What the task asks:
Beginning at the line that contains "Where should I click to: Collapse", return every remaining line of the data below exactly; return nothing before it.

Data provided:
※ ※ ※

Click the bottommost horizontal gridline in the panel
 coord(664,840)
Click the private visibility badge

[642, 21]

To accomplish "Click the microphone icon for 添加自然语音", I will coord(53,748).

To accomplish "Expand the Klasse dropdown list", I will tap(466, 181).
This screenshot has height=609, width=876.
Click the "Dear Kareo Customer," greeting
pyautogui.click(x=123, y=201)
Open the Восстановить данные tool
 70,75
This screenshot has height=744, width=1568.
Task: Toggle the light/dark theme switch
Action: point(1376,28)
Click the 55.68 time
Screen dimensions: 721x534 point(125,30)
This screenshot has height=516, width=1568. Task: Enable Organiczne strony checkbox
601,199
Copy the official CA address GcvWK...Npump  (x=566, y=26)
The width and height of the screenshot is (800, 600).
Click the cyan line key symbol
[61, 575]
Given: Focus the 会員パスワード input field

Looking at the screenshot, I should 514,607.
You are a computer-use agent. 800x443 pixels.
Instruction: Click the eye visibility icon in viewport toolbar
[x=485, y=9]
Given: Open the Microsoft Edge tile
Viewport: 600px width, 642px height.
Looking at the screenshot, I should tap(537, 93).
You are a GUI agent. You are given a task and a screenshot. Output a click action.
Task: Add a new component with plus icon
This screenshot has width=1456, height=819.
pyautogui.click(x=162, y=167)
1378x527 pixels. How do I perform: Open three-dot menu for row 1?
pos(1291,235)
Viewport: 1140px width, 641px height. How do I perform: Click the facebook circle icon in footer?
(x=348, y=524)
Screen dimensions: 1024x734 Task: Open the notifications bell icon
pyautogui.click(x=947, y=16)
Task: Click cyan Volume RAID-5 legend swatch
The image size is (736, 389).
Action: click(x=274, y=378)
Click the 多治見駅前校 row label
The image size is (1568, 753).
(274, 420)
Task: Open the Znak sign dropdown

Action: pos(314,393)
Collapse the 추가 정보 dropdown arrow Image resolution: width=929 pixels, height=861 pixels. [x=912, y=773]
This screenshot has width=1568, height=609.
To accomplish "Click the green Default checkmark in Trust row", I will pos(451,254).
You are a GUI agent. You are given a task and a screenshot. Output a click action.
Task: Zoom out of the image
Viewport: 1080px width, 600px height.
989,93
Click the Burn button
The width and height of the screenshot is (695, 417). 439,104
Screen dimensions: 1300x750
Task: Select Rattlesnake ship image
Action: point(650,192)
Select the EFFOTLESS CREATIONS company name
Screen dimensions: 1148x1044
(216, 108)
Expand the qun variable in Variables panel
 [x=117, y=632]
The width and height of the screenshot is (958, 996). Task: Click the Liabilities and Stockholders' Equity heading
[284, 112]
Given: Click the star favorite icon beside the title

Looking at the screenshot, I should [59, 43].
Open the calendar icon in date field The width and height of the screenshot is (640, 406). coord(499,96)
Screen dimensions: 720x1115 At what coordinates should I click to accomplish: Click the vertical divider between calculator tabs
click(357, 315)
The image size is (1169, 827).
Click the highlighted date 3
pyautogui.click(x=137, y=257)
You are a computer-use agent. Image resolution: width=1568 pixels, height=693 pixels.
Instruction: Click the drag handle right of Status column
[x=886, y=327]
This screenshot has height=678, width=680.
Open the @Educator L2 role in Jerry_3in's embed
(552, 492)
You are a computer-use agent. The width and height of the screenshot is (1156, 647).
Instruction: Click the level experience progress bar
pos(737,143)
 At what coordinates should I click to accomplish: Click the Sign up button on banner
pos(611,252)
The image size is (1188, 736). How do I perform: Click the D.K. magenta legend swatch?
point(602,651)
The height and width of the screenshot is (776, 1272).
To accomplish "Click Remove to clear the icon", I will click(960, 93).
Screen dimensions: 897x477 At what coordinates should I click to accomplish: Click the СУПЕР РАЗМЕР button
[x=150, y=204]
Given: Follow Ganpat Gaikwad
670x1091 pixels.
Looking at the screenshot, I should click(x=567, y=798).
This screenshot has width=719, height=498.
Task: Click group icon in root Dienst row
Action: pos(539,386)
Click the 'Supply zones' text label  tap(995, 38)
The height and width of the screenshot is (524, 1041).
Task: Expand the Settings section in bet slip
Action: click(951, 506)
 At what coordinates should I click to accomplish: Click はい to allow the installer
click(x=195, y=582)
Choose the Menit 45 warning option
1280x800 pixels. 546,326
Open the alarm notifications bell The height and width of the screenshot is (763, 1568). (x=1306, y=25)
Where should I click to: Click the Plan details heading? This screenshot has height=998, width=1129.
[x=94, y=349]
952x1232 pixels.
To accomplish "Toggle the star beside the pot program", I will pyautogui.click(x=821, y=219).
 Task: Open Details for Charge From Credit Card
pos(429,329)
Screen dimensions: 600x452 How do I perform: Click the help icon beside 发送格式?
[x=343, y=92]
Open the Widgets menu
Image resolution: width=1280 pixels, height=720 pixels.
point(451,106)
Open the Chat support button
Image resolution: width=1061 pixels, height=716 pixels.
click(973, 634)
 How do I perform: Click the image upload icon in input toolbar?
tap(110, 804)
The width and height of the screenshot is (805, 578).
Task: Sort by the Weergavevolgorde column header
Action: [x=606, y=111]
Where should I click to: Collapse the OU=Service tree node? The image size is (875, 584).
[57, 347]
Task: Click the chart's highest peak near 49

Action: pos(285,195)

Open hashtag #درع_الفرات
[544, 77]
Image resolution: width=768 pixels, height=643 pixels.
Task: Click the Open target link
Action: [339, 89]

※ ※ ※

Answer for the task:
Where should I click to: Collapse the OU=Service tree node? The image size is (875, 584).
[57, 347]
Task: Click the chart's highest peak near 49

Action: pos(285,195)

Open hashtag #درع_الفرات
[544, 77]
Image resolution: width=768 pixels, height=643 pixels.
Task: Click the Open target link
Action: [339, 89]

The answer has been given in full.